Congress provided a land grant on March 2, 1827 for the canal's construction. On January 5, 1828, the Indiana General Assembly accepted the grant and appointed three commissioners.[1] These commissioners concluded that the canal would have to extend into Ohio and petitioned that state to appoint a commission of their own. The state legislature approved the plan and new commissioners appointed. After several legislative battles begun by proponents of the railroad, the Indiana General Assembly approved the borrowing of $200,000 to begin construction. February 22, 1832 ground was broken and construction began.[2] Construction of the canal reached Logansport by 1837.[3] The Panic of 1837 devastated Indiana's program of internal improvements, but did not stop construction entirely.[4] The canal reached Lafayette by 1843, Terre Haute by 1848 and Evansville by 1853.[5] During the summer of 1991, the Gronauer Lock was uncovered at New Haven, Indiana, during the construction of I-469. This is the only intact wooden timber lock discovered. Part of the Gronauer Lock is now on display at the Indiana Museum of History.

[edit] Operation

It began operation in the summer of 1843. It only operated for about a decade before it became apparent that the canal was uneconomic. Even when canal boats were operated at extremely slow speeds, the banks rapidly eroded, and the canal had to be constantly dredged to be operable. Terre Haute, Indiana, housed the headquarters of the canal from 1847 through 1876, when the canal lands were sold at an auction conducted by resident trustee Thomas Dowling at the Vigo County Court House.
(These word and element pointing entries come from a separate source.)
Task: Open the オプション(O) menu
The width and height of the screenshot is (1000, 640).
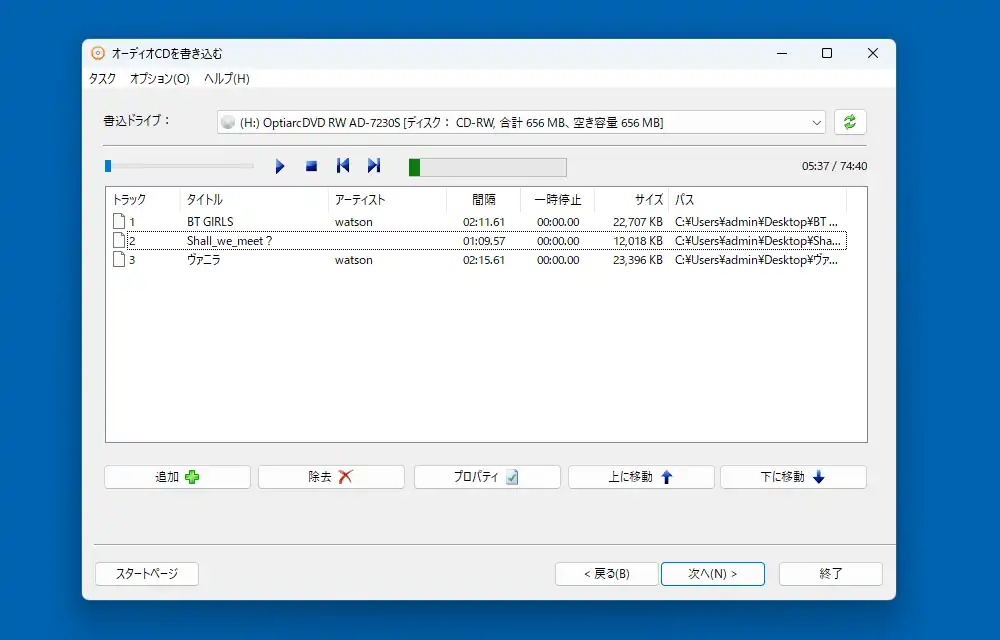Action: click(159, 79)
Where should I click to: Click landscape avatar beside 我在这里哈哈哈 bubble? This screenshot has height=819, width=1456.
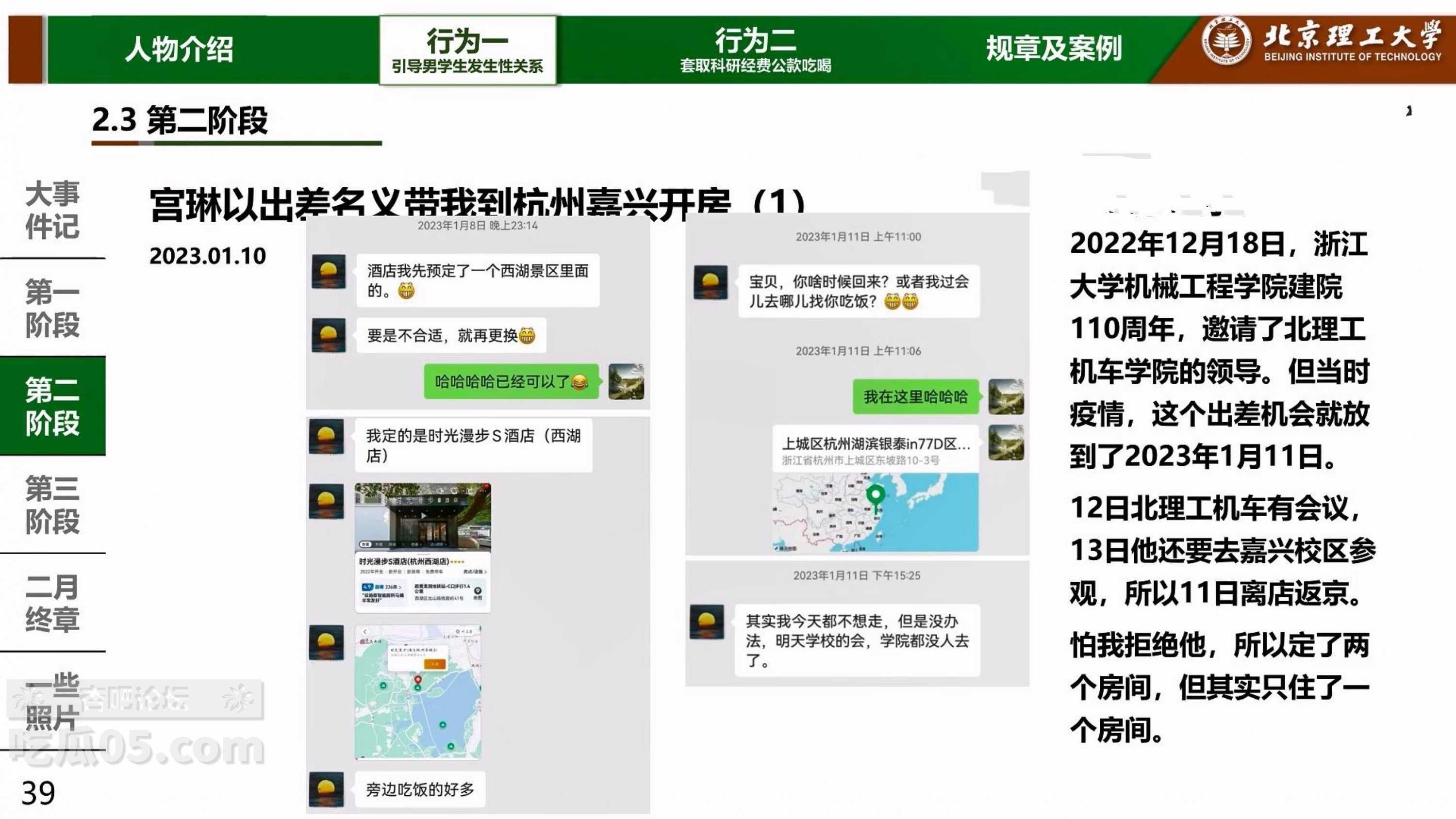coord(1006,397)
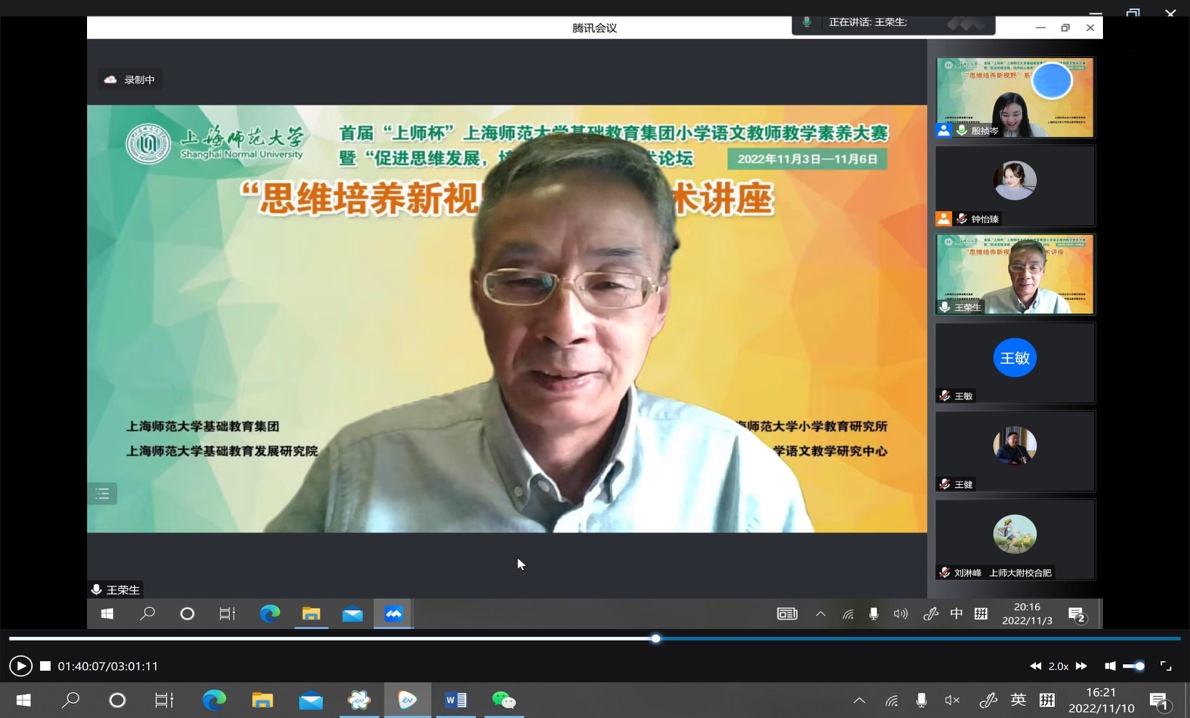Click the rewind arrows left of 2.0x
Viewport: 1190px width, 718px height.
1035,666
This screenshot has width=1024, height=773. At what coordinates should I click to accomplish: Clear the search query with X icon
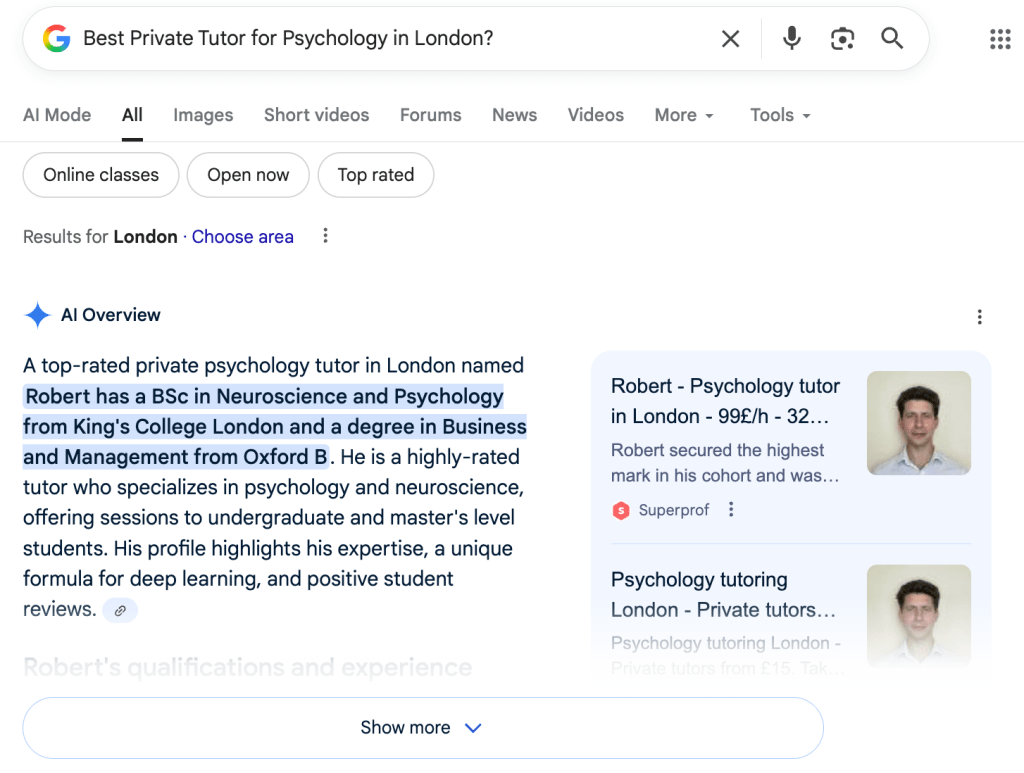[x=731, y=39]
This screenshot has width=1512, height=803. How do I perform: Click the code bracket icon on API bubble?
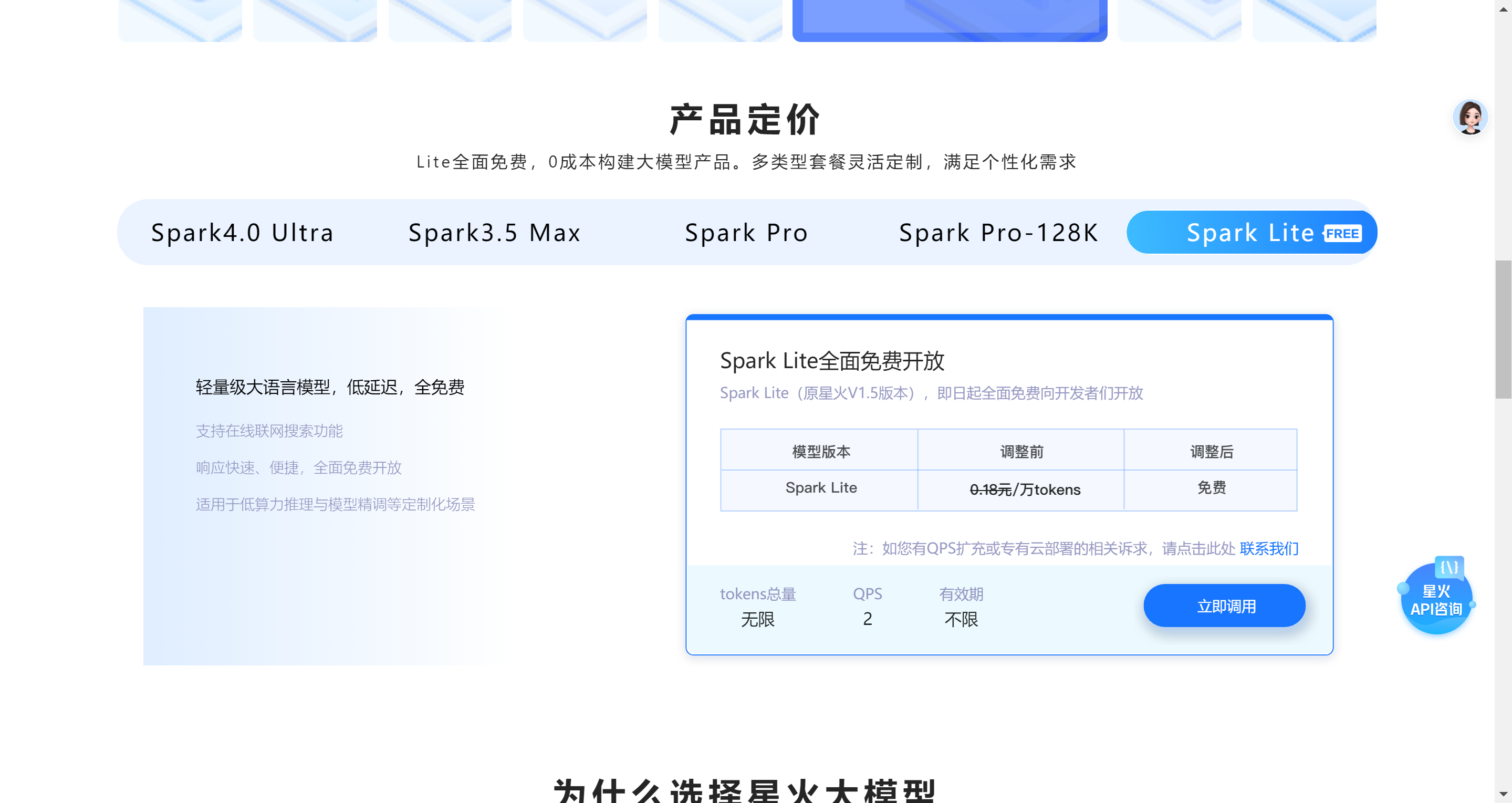pyautogui.click(x=1449, y=567)
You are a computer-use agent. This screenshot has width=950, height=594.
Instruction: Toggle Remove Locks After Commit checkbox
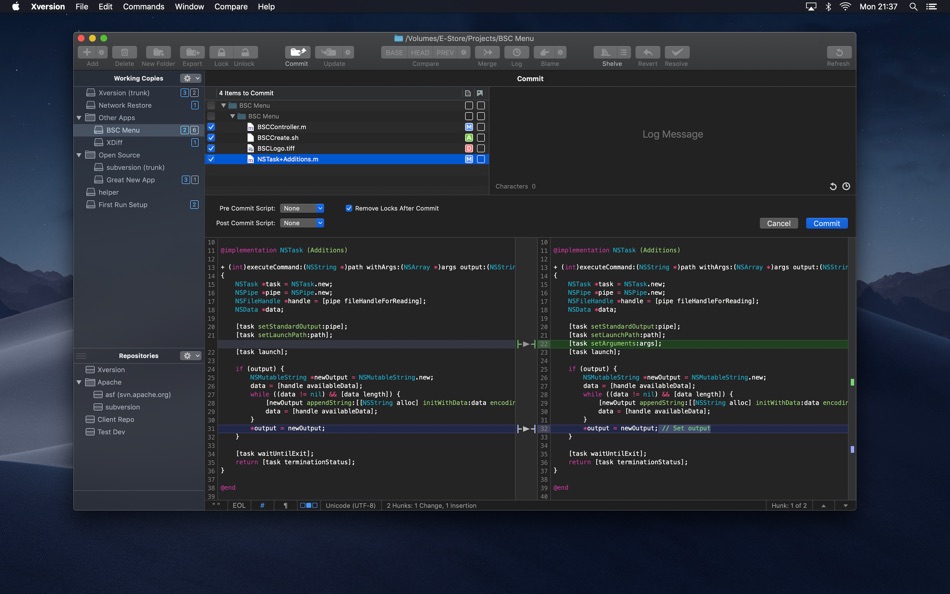coord(349,208)
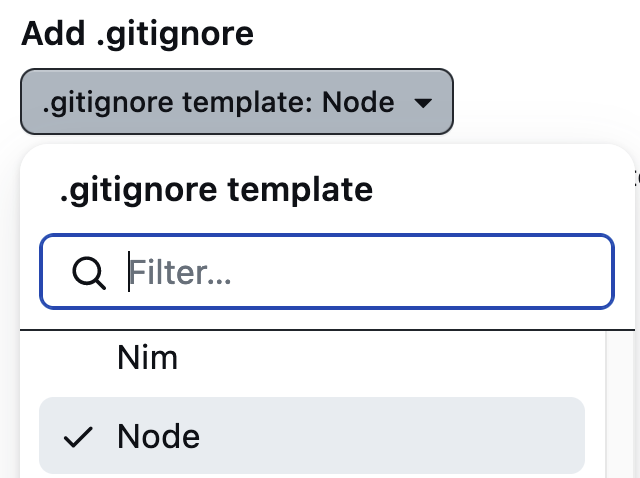Select the Node template option

[x=312, y=436]
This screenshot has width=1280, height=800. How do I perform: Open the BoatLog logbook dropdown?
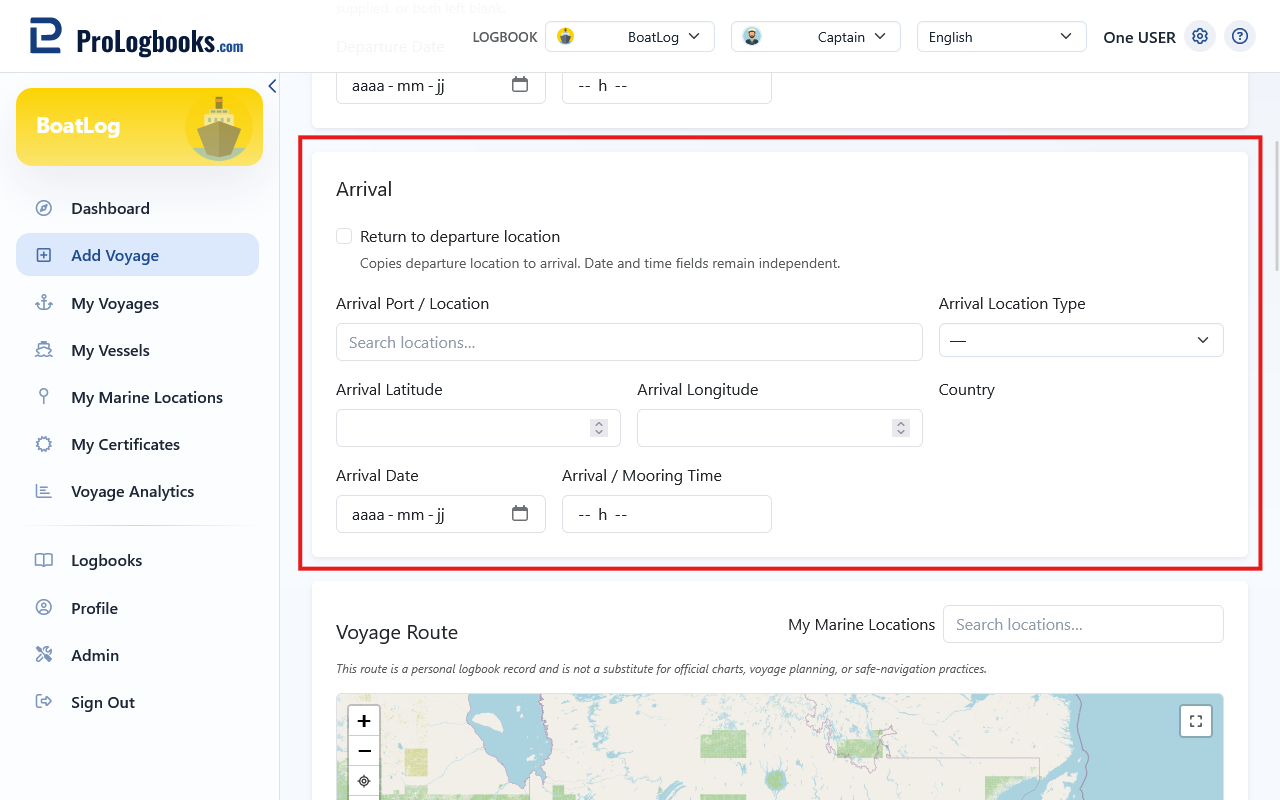(x=630, y=37)
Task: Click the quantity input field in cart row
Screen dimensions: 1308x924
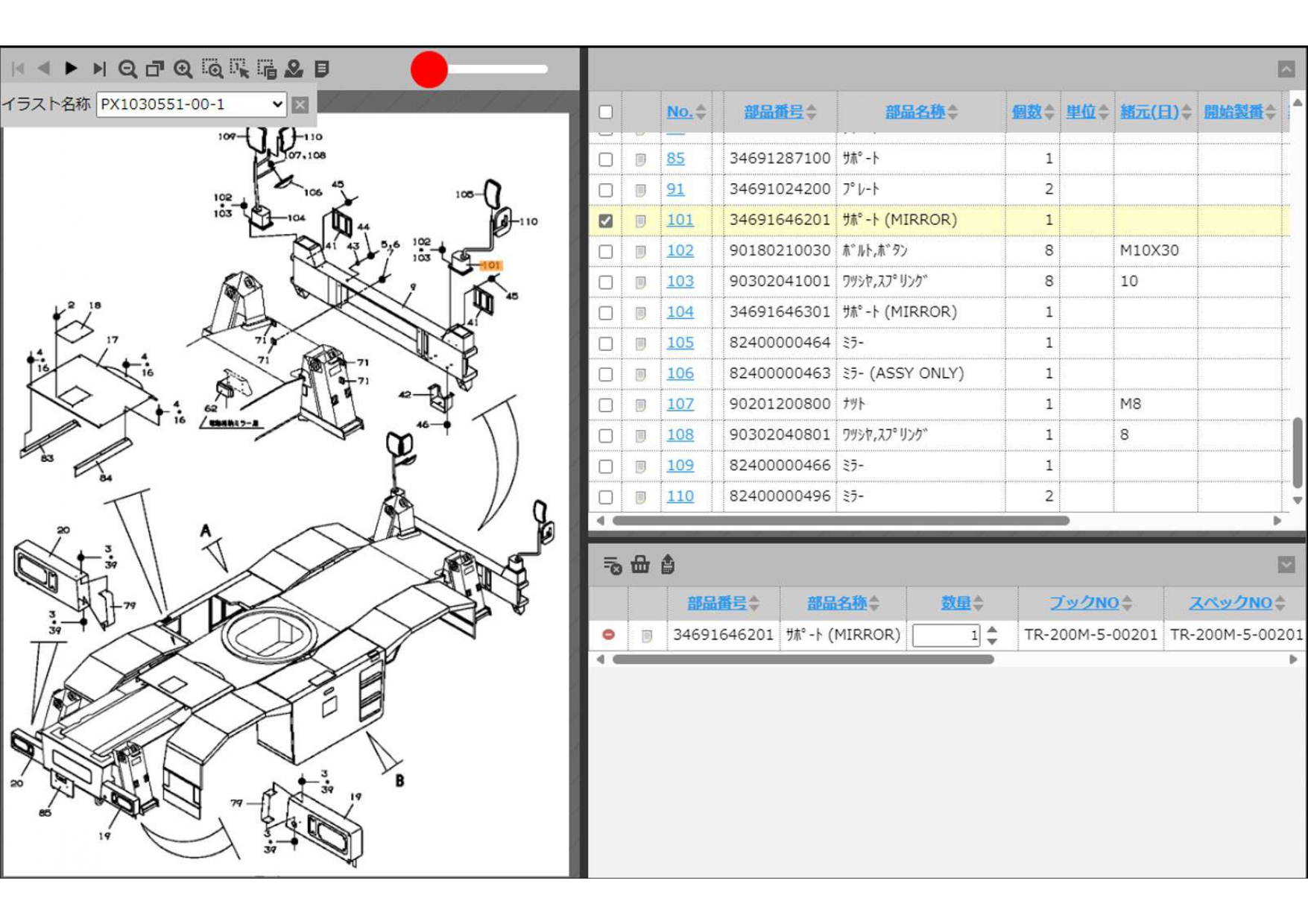Action: (x=945, y=636)
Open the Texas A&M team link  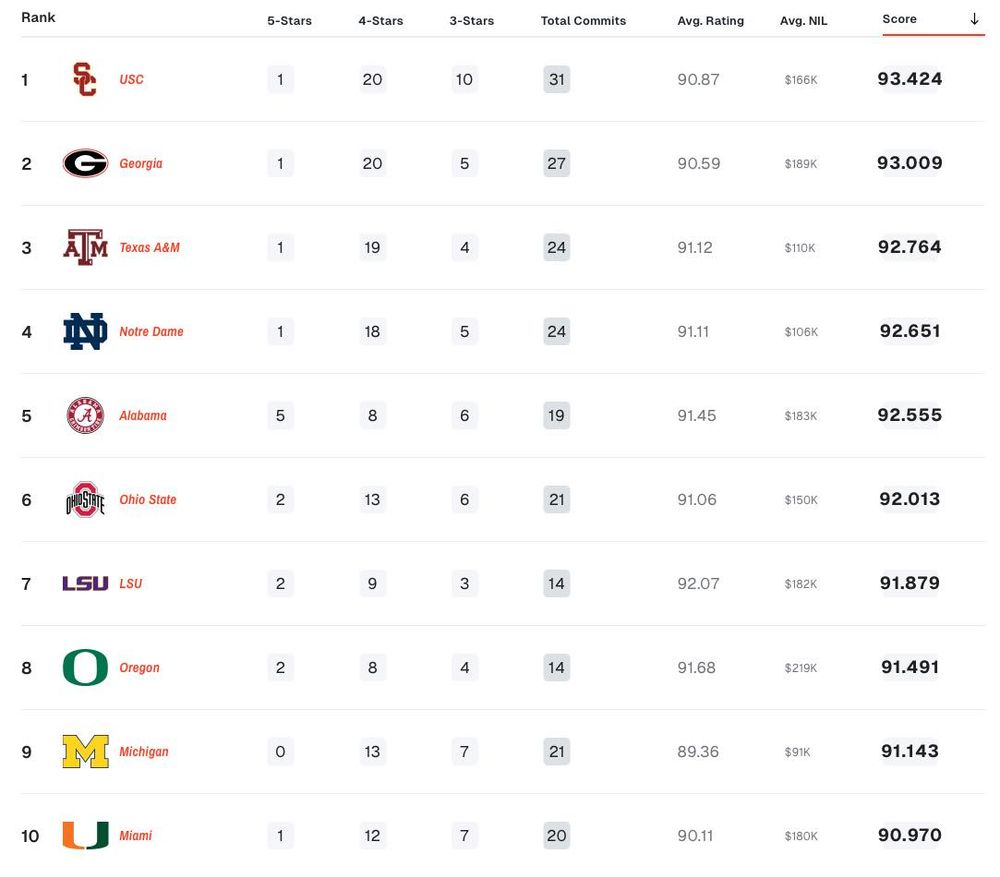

The last canalboat on the Wabash Canal made its last docking in 1874 in Huntington, Indiana, but other sections shut down years earlier. In 1877, Paulding County, Ohio residents put the final nail in the canal system's coffin: unhappy with mosquitos breeding in the stagnant waters of Six Mile Reservoir, they cut the dike and drained it in the Reservoir war. There were several other "reservoir wars" during the canal's colorful history over the same issue, including the Clay County Canal War in Indiana.

[edit] Trivia

  • The combined Miami and Erie/Wabash and Erie canal system was, at 635 miles in length, second only in length to the 1,115-mile Grand Canal of China.
  • A modern semi is legally limited in most states to about 40 tons - the same displacement as a canal boat. It could be towed at its the speed limit of 4 MPH with one mule. A semi typically has about 400 HP to travel at its speed limit of 55 MPH.

[edit] Notes

  1. ^ Charles R. Poinsatte, Fort Wayne During the Canal Era 1828-1855 ([Indianapolis:] Indiana Historical Bureau, 1969), 33-34.
  2. ^ Pointsatte, 35-36
  3. ^ Pointsatte, 80.
  4. ^ Pointsatte, 81.
  5. ^ Andrew R. L. Cayton, Frontier Indiana (Indianapolis: Indiana University Press, 1996), 285.